Para validar essa análise, o estudo simulou o desempenho de um caminhão típico do mercado brasileiro em uma rota real de escoamento de grãos, ligando a região Centro-Oeste ao Porto de Paranaguá, no Paraná.

Os resultados mostraram que, mesmo com consumo total de diesel mais elevado, o índice de emissões por tonelada transportada foi inferior ao registrado em caminhões europeus com padrões ambientais mais avançados.

Importância das métricas na avaliação ambiental

Na comparação direta, os modelos europeus analisados apresentaram emissões próximas de 29 gramas de CO₂ por tonelada-quilômetro, enquanto o veículo brasileiro avaliado ficou abaixo de 20 gramas no mesmo indicador.

Esse resultado reforça a necessidade de utilizar métricas compatíveis com a realidade operacional de cada país, especialmente em economias com grande dependência do transporte rodoviário, como é o caso do Brasil.

De acordo com Eduardo Fortes, responsável pelo estudo, análises baseadas apenas no consumo total de combustível ou na emissão por veículo podem levar a interpretações distorcidas sobre a eficiência ambiental do setor.

Em países de dimensões continentais, onde longas distâncias e grandes volumes de carga fazem parte da rotina logística, a eficiência por tonelada transportada se torna um fator determinante na avaliação do impacto ambiental.

Segundo o pesquisador, mesmo com uma frota considerada mais antiga em comparação a mercados europeus, a escala operacional do transporte brasileiro contribui para compensar, do ponto de vista ambiental, a eficiência por unidade de carga movimentada.

Desafios e necessidade de modernização da frota

Apesar dos resultados positivos, o estudo também destaca pontos de atenção. A idade média elevada da frota brasileira ainda representa um desafio relevante, impactando negativamente a eficiência energética global do sistema.

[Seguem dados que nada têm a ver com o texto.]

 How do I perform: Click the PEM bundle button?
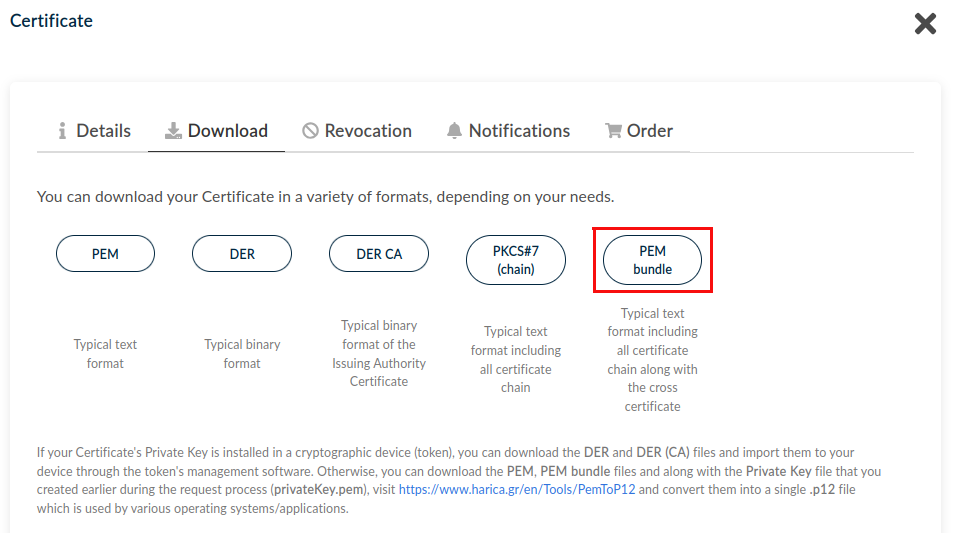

Nesse contexto, a modernização dos veículos surge como um fator essencial para ampliar os ganhos já observados, aliada à adoção de critérios técnicos mais adequados para a avaliação ambiental do transporte.

O estudo também chama atenção para a importância do setor de transporte de cargas no cumprimento das metas de descarbonização, reforçando que análises alinhadas à realidade operacional podem contribuir para a formulação de políticas públicas mais eficazes.

Ao evitar comparações simplificadas entre mercados com estruturas logísticas distintas, é possível construir estratégias mais consistentes para reduzir as emissões e avançar rumo a um transporte mais sustentável.